The cook, known for the fine quality of his product, would buy millet, wash and cook it like rice, then, adding yeast, would leave it to ferment overnight in hot weather, longer in winter. A day or two in a gunny sack, and when it had that sour dry buzzing flavor, he would sell it at a shack restaurant called Gompu’s. It filled him with pride to see men sitting in the steam and smoke with their bamboo mugs full of his grain topped with hot water. They sucked up the liquid, filtering out the millet with a bamboo stem for a straw – aaaaah… The cook urged his customers to keep some chhang near their beds in case they felt thirsty at night, claiming it gave strength after illness. This venture led to another, even more lucrative one as the cook made contacts in the brand-name black market and became a crucial, if small, link in the underground business of subsidized army liquor and fuel rations. His shack was an easy jungle-camouflaged detour for military trucks on their way to the officers’ mess. He stood in the bushes, waiting. The vehicles paused and quickly the crates were unloaded – Teacher’s, Old Monk, Gilby’s, Gymkhana; he carried them to his shack and later to certain merchants in town who sold the bottles. They all received a cut of the money, the cook a smidgen in the scheme of things, fifty rupees, a hundred rupees; the lorry drivers a bigger amount; the men at the mess even more; the biggest cut of all went to Major Aloo, friend of Lola and Noni, who procured for them, by similar means, their favorite Black Cat rum and cherry brandy from Sikkim.
This the cook had done for Biju, but also for himself, since the cook’s desire was for modernity: toaster ovens, electric shavers, watches, cameras, cartoon colors. He dreamed at night not in the Freudian symbols that still enmeshed others but in modern codes, the digits of a telephone flying away before he could dial them, a garbled television.
He had found that there was nothing so awful as being in the service of a family you couldn’t be proud of, that let you down, showed you up, and made you into a fool. How the other cooks and maids, watchmen and gardeners on the hillside laughed, boasting meanwhile how well they were treated by their employers – money, comfort, even pensions in special bank accounts. In fact, so beloved were some of these servants that they were actually begged not to work; their employers pleaded with them to eat cream and ghee, to look after their chilblains and sun themselves like monitor lizards on winter afternoons. The MetalBox watchman assured him that each morning he consumed a fried egg – with white toast, when white bread had been fashionable, and now that brown bread was most in vogue, with brown.
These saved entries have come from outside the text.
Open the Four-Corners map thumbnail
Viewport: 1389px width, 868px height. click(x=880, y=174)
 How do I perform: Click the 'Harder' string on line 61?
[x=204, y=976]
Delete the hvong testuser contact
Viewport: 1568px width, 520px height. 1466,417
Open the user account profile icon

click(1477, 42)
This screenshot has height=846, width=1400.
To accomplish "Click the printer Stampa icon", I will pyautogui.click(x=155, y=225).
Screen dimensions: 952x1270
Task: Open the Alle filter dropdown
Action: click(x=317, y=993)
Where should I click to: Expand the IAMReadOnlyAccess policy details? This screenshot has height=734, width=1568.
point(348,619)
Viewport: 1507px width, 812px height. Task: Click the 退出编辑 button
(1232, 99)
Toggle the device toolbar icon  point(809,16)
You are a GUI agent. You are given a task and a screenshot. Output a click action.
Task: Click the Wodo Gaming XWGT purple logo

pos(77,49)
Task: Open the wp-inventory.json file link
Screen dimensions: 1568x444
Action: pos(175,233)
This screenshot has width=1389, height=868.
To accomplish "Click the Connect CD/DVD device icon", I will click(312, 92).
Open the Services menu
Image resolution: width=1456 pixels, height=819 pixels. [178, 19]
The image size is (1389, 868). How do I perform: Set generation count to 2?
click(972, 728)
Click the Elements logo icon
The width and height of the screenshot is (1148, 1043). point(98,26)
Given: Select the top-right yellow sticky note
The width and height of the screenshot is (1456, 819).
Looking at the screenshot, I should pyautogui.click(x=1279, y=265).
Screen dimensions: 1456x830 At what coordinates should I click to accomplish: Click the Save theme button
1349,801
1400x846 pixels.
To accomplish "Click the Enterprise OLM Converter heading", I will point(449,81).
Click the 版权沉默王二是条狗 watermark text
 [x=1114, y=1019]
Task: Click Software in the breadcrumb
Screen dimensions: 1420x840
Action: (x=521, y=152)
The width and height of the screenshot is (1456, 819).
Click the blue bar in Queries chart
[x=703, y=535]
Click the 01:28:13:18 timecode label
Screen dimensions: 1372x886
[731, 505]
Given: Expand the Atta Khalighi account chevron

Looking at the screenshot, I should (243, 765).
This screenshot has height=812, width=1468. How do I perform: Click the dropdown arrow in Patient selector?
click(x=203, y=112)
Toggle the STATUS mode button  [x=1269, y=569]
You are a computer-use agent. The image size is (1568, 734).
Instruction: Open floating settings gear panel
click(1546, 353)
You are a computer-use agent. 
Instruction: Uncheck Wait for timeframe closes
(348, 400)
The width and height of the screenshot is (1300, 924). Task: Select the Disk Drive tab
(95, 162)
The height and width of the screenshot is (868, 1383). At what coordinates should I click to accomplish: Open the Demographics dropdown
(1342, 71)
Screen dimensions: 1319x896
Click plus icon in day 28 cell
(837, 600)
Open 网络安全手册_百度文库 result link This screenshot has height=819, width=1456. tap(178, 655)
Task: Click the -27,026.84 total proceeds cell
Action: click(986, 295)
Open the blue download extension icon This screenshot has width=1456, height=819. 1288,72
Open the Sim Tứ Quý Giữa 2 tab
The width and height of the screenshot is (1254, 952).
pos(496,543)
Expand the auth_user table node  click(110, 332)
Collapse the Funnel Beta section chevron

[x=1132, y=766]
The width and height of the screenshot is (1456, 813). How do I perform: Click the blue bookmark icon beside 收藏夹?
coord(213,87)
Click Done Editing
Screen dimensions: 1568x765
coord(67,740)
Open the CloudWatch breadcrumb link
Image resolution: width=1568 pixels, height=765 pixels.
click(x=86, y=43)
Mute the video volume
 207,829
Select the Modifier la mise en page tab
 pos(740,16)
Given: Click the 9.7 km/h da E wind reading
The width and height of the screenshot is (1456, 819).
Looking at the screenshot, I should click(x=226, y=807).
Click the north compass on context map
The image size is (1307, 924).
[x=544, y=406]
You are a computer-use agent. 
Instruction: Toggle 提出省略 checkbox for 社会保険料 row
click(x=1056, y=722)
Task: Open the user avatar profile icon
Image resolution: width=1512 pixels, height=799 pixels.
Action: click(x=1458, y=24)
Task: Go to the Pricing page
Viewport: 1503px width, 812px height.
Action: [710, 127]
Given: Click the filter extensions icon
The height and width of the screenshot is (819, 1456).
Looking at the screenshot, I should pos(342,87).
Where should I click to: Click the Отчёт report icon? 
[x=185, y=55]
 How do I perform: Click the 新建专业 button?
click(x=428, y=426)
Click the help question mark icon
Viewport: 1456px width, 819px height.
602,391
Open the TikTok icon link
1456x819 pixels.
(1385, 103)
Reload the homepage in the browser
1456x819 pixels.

So serious was this rivalry that the cook found himself telling lies. Mostly about the past since the present could too easily be picked apart. He fanned a rumor of the judge’s lost glory, and therefore of his own, so it flamed and prospered up and down the market. A great statesman, he told them, a wealthy landowner who gave his family property away, a freedom fighter who left a position of immense power in court as he did not wish to pass judgment on his fellow men – he could not, not with his brand of patriotic zest, jail congresswallahs, or stamp out demonstrations. A man so inspiring, but brought to his knees, to austerity and philosophy, by sorrow at his wife’s death, the wife herself a martyred and religious mother of the kind that makes a Hindu weak in the knees. "That is why he sits by himself all day and every day."
The cook had never known the judge’s wife, but he claimed that his information had been handed down from the older servants in the household, and eventually, he had grown to believe his own marvelous story. It gave him a feeling of self-respect even as he picked over the vegetables being sold cheap and considered rebate melons with caving pates.